Basically, if Lebron James had come out of high school after the rule change, he would have been number one on Calipari’s recruitment list and perhaps he would have a relevant championship. Before this year, experience trumped this strategy, but Calipari found the right combination to come away a winner.
The Kentucky freshmen will be all over the 2012 NBA draft board. Anthony Davis looks to be the number one pick with his 14.2 points per game, 10.4 rebounds and defensive skills. Terrence Jones scored 12.3 points for the Wildcats this season. Michael Kidd-Gilchrist averaged 11.9 points. Marquis Teague scored 10 points a game. Kentucky also had a Sophmore, Doron Lamb, and a junior, Darius Miller, who scored in double digits.

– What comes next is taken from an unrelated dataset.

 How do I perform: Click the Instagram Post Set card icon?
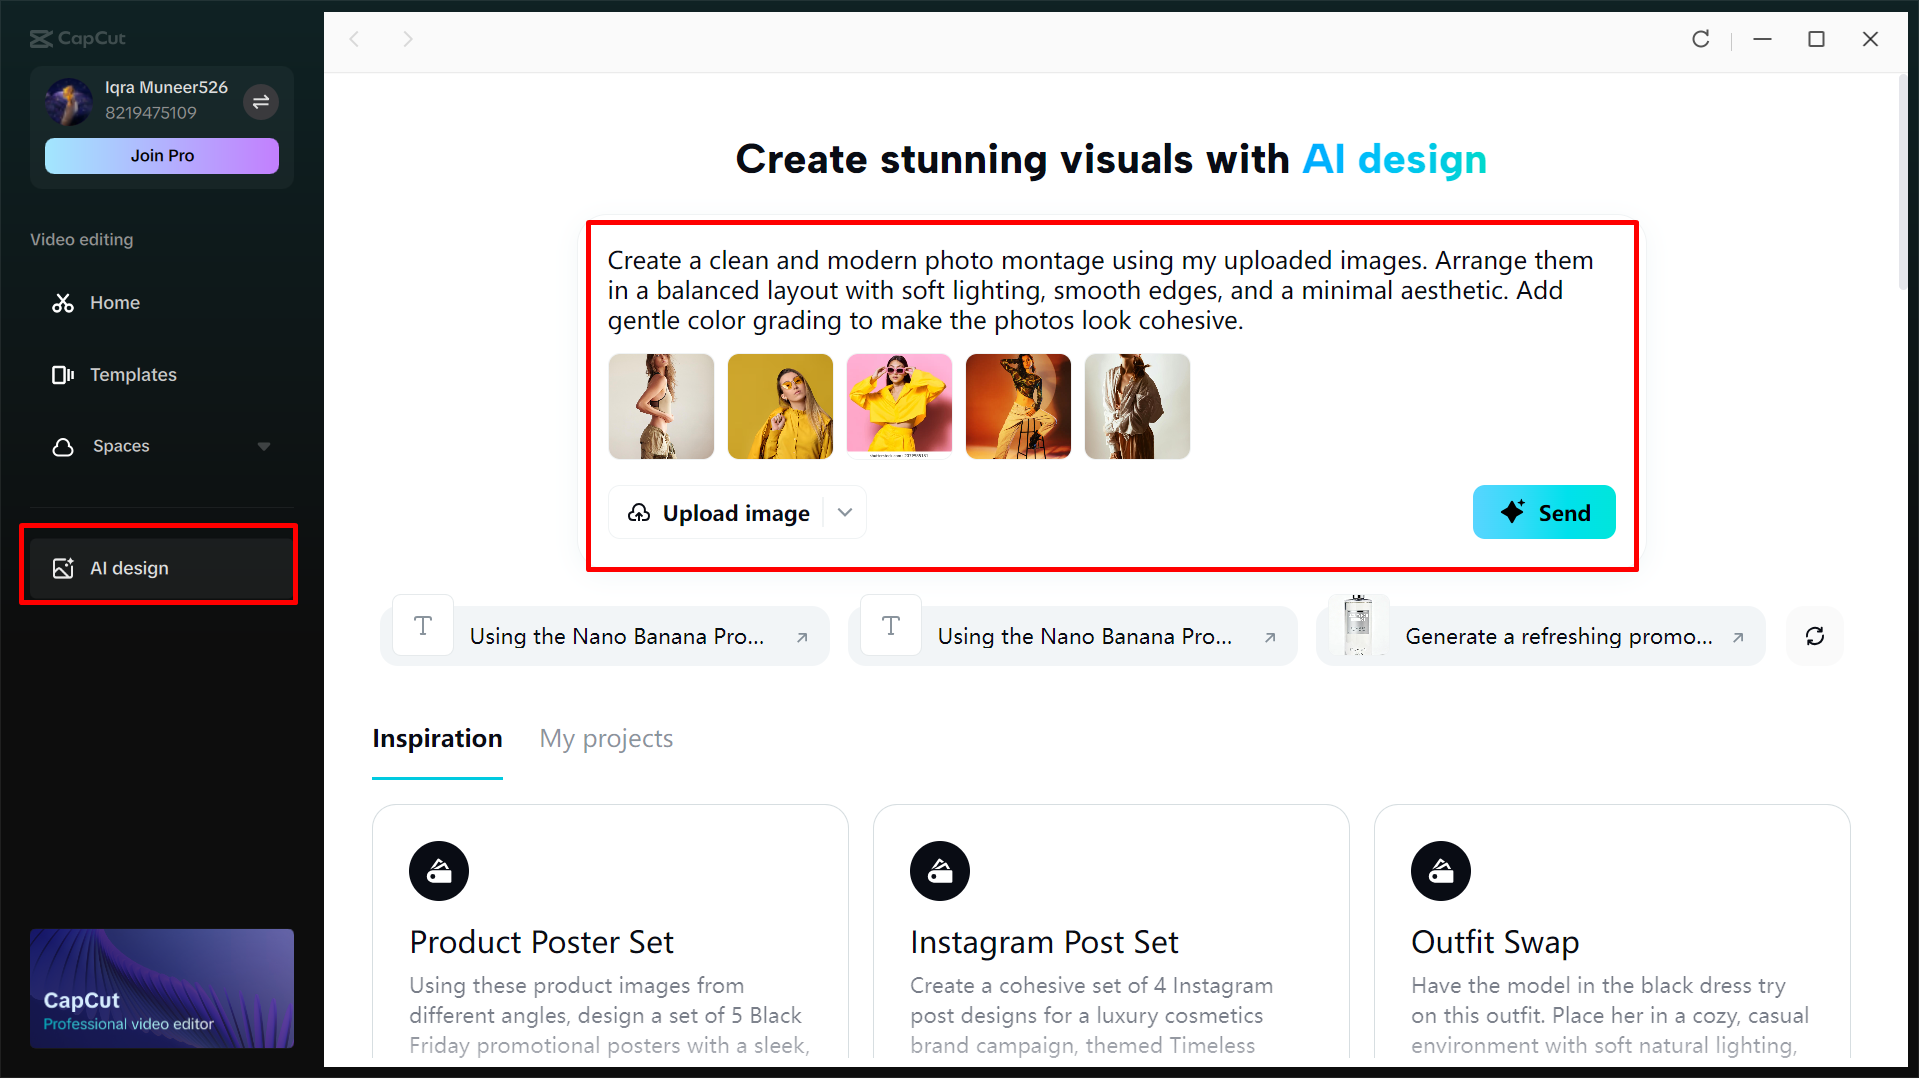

Men’s college basketball needs to find an identity that is more than a minor league for the NBA. The player arcs of college careers have been a major factor in the NCAA tournament’s success through the years, along with the buzzer beaters and the upsets. There were no buzzer beaters in this tournament and no huge underdogs or mid-majors made it very far in the tournament. The players are the only factor the NCAA can count on consistently. If fans are only watching them for one year, does that connection still exist?
The NBA has to change its eligibility rules. Allowing players to leave after high school is a better option than the current ‘one and done’ rule. A better alternative would be to give the players the option to either stay in college for three years like in baseball or go to the NBA directly after high school. The players could also be forced to stay in college for three years like in football. College basketball would be better without the lottery pick players if they are not committed to the college game.
This is not to discount John Calipari’s coaching. It took tremendous skill to turn freshmen into a national champion and Calipari should be commended. He saw a loophole in the system, exploited it and will continue to as long as the window is open. It’s up to the NCAA and the NBA to close the loophole.